A embaixada da França em Moçambique desmentiu, ontem, que o encerramento do serviço consular económico na capital moçambicana resulte da crise europeia, considerando as respostas dadas à “Lusa” pelo chefe do Serviço Económico como sendo “declarações pessoais”.
Em nota enviada hoje à “Lusa”, a embaixada francesa em Maputo refere que, na verdade, “o serviço económico da Embaixada de França em Maputo encontra-se simplesmente em curso de reorganização, a pedido do serviço económico regional da embaixada (francesa) em Pretória”, na África do Sul.
“Esse processo interno dos nossos serviços não tem nenhuma relação com a crise do euro e não tem, evidentemente, alguma dimensão política. O seu objectivo é acompanhar de forma mais eficaz a implantação das empresas francesas na África Austral e, especialmente, em Moçambique”, sublinha a nota.

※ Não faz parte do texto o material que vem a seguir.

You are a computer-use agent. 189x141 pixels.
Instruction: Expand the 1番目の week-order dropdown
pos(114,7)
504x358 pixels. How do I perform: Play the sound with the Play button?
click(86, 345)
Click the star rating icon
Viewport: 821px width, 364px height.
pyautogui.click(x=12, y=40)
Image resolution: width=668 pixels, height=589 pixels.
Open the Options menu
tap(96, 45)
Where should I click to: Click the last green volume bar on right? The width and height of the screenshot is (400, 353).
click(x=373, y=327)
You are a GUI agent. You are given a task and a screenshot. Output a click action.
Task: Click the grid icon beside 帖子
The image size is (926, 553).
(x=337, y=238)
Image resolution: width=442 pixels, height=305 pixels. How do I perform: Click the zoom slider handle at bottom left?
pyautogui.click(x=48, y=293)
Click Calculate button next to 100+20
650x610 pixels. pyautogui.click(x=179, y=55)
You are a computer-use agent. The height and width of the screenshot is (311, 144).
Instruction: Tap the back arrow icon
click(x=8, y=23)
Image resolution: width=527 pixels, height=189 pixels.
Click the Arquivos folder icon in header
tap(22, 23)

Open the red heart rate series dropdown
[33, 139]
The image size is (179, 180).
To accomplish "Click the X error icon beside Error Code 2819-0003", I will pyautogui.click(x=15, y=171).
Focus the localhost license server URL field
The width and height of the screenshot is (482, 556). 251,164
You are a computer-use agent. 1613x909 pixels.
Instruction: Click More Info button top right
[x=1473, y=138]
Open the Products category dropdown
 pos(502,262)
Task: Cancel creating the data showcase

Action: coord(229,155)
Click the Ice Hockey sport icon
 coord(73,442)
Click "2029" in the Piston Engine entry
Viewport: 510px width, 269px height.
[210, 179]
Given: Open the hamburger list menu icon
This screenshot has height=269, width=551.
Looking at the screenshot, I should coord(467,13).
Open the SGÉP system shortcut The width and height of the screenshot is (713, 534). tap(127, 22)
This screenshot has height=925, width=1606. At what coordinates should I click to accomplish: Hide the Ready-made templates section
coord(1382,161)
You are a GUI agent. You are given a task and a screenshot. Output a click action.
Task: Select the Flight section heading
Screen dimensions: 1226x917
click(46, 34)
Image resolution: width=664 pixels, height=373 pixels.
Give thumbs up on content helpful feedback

Na segunda-feira, o chefe do serviço económico da embaixada da França em Maputo, Frabrice Blazquez Y Gomez, afirmou à “Lusa” que o Governo francês vai encerrar, até ao fim deste mês, o serviço económico em Moçambique, no âmbito de uma reestruturação diplomática derivada da crise mundial.
Gomez adiantou que essa decisão afecta oito outros países, africanos e latino-americanos, dos quais Moçambique é o único lusófono.